With increasing criticism of the approval of new products in the U.S.A. without any prior review using the "equivalence assessment", i.e. for new medical devices only a FDA 510(k) application had to be submitted as a "premarket notification" indicating the comparability of the product with already approved products. While some countries (France, Germany) refer to their "good experience" and continue to implant alloplastic tapes and meshes, these products are politically "banned" in England, Scotland, Australia, New Zealand, and in others (the Netherlands) they are only approved under considerable conditions with regular audits in certified facilities. Compared to the considerably more complex 

Sacropexies, further improvements of the materials have to be awaited. Vaginal mesh surgery is still in its infancy, with new products being tested in multicenter trials, such as degradable estradiol-coated mesh [9] 

Hysterectomy

The number of hysterectomies has been declining in Germany for years with an increase in organ-preserving techniques and conservative treatment options. Under (justified) pressure from patients, the automatism of descensus/urinary incontinence-first hysterectomy or pelvic pain-hysterectomy has given way to an individualized approach and has led to a 28.5% reduction in hysterectomies [6]. This is true for both abdominal, and vaginal procedures. The decrease in vaginal hysterectomy is in contrast to the guidelines of all countries after vaginal access has the first preference. In Canada and the US, > 50% of hysterectomies are still abdominal surgeries (in some cases just coded differently). There are no reliable arguments for supracervical amputation, which was already practiced by our surgical grandfathers to reduce the rate of bleeding from the a.uterina and ureteral injuries, and which is propagated again and again today for various mainly paramedical reasons.

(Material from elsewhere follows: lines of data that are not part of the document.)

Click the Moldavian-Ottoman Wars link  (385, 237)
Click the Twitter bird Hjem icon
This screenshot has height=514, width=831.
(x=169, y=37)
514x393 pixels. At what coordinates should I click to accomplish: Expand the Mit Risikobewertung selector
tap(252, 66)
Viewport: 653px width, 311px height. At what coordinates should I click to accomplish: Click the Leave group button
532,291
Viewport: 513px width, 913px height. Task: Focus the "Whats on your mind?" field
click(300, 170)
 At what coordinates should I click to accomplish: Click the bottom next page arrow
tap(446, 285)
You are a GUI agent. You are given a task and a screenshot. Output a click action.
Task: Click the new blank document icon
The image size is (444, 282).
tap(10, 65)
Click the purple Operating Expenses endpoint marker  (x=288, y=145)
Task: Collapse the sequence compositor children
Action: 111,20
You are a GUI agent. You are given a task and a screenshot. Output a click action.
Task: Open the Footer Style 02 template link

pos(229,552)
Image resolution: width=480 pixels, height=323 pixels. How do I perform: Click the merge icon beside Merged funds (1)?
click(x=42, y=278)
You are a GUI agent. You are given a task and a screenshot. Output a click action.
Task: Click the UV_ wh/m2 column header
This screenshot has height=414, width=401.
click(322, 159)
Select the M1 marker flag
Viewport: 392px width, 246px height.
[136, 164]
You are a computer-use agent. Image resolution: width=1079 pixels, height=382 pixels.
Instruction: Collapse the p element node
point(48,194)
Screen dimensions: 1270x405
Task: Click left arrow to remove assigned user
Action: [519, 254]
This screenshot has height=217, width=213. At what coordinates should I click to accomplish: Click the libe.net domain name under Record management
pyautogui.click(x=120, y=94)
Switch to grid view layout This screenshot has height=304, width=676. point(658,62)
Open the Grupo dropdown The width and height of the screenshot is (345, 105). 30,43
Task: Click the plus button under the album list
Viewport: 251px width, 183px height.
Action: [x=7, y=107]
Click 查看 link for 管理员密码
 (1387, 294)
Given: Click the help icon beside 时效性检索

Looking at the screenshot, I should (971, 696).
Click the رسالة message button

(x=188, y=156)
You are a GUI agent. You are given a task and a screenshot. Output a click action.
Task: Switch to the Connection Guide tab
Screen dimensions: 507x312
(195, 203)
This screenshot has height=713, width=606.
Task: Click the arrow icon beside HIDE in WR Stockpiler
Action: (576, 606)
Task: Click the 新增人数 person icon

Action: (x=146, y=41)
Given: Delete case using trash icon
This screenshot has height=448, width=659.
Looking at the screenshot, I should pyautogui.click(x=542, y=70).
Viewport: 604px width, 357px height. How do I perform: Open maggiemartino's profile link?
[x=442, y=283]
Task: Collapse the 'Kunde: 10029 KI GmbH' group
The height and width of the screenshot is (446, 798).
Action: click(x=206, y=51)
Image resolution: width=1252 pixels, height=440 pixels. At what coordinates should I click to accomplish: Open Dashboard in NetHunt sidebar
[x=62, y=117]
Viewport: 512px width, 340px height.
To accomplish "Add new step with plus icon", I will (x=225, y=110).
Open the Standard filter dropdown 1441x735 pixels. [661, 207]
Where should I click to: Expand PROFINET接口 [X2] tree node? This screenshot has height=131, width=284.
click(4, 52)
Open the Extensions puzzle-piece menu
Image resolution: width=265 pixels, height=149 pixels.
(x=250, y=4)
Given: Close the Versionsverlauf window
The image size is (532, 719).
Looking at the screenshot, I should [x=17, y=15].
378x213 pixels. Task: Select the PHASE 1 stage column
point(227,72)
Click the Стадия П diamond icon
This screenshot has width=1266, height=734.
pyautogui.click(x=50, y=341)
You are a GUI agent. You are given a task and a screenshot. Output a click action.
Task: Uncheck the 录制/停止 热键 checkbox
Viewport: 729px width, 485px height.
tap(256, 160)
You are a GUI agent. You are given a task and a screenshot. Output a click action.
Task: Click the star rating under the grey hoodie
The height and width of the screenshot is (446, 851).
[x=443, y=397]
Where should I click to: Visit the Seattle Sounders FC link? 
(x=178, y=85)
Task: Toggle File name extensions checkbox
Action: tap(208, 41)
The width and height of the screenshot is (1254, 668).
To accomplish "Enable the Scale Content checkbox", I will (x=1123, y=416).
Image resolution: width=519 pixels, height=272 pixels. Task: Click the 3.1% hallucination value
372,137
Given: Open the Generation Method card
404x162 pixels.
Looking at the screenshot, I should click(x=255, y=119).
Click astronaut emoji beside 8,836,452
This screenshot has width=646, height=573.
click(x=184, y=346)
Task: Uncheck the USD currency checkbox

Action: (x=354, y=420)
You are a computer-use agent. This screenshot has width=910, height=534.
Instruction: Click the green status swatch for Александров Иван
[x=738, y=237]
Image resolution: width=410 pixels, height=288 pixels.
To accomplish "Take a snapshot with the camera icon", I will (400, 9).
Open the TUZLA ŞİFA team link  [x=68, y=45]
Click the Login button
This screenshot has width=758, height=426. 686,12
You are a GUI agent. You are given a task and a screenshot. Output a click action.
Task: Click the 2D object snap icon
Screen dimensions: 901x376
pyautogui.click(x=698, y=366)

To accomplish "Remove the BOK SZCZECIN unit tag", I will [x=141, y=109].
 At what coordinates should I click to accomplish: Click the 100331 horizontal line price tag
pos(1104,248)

The fact is that vaginal hysterectomy is the gentlest uterine technique. This is also described in all international guidelines. In Germany, vaginal hysterectomy has decreased by almost 10,000 cases in favor of endoscopic techniques. This trend is incomprehensible in itself, since the effort, scarring and financing are per se a contradiction to the vaginal method.   

Summary

The general conditions and the increasing economic pressure have completely changed the daily operative routine in gynecology:

Changed working hours (due to European working time law), but also increasing part-time positions and other working time models with demographic change in our specialty. Specialization of facilities and change in operative competencies. Significant decrease in absolute case numbers due to stricter indications and conservative treatment strategies. More critical attitude of patients, second opinions. Lack of qualified instructors in the field of operative gynecology. Lack of junior staff and less interest among residents in surgical activities. Massive economic pressure, up to OTA (surgical technical assistant), which further restricts the possibility of training. Specialty society and sub-disciplines must develop concrete training plans and new concepts (phantom courses, computer models, video demonstrations), facilitate and promote interdisciplinary exchange with other institutions to make surgical work in gynecology attractive again. Residency training should be further streamlined to include colleagues aiming for surgical work earlier and to make the few remaining surgical procedures available for training while respecting the required "specialist standard".